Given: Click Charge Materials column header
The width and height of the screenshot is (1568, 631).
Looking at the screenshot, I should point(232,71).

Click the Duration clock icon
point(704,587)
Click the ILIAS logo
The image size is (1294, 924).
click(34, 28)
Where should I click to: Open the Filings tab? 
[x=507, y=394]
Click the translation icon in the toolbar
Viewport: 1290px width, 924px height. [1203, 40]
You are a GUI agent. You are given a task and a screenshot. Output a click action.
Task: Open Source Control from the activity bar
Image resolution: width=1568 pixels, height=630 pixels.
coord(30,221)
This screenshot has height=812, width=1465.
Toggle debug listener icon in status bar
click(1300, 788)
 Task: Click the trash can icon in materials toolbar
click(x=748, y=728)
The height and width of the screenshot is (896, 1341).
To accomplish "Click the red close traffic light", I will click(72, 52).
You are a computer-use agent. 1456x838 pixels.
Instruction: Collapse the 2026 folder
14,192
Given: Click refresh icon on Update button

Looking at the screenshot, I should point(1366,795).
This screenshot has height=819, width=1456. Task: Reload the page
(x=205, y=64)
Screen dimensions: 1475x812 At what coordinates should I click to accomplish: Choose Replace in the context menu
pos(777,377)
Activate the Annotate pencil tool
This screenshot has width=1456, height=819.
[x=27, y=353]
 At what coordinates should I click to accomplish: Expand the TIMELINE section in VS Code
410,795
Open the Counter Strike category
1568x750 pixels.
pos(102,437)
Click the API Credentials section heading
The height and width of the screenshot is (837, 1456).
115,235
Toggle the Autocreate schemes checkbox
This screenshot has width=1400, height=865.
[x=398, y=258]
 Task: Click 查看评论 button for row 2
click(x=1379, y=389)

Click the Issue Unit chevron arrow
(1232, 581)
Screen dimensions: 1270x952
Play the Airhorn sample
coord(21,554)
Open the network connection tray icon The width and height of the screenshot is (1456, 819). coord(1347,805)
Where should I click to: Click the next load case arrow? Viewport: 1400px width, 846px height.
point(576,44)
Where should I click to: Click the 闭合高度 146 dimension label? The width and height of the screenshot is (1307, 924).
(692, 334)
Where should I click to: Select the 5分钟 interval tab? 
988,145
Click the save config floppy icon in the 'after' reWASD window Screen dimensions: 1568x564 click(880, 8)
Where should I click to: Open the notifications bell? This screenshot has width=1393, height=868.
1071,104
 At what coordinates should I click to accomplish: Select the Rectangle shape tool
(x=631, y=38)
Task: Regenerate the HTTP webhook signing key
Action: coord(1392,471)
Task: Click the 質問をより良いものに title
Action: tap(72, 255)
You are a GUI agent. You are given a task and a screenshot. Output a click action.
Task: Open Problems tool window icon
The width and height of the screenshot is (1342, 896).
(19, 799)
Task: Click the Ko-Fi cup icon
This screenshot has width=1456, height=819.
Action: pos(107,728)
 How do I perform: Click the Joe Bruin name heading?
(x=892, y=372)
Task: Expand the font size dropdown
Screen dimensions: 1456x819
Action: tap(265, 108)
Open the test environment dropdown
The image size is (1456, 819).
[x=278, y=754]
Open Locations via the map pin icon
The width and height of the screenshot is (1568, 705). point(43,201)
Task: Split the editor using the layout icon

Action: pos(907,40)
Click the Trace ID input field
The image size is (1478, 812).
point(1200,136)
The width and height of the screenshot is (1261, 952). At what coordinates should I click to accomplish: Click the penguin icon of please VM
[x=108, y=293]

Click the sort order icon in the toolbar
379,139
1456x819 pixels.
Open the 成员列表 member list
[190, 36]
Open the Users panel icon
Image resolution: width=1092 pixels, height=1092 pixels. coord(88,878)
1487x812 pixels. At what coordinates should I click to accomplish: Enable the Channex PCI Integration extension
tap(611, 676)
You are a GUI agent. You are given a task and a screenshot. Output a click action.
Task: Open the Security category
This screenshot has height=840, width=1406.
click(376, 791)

Task brief: Output all lines from the beginning of the data up to the line holding "Click the ILIAS logo", that line included, exactly as written.

Result of this task:
Given: Click Charge Materials column header
The width and height of the screenshot is (1568, 631).
Looking at the screenshot, I should point(232,71).

Click the Duration clock icon
point(704,587)
Click the ILIAS logo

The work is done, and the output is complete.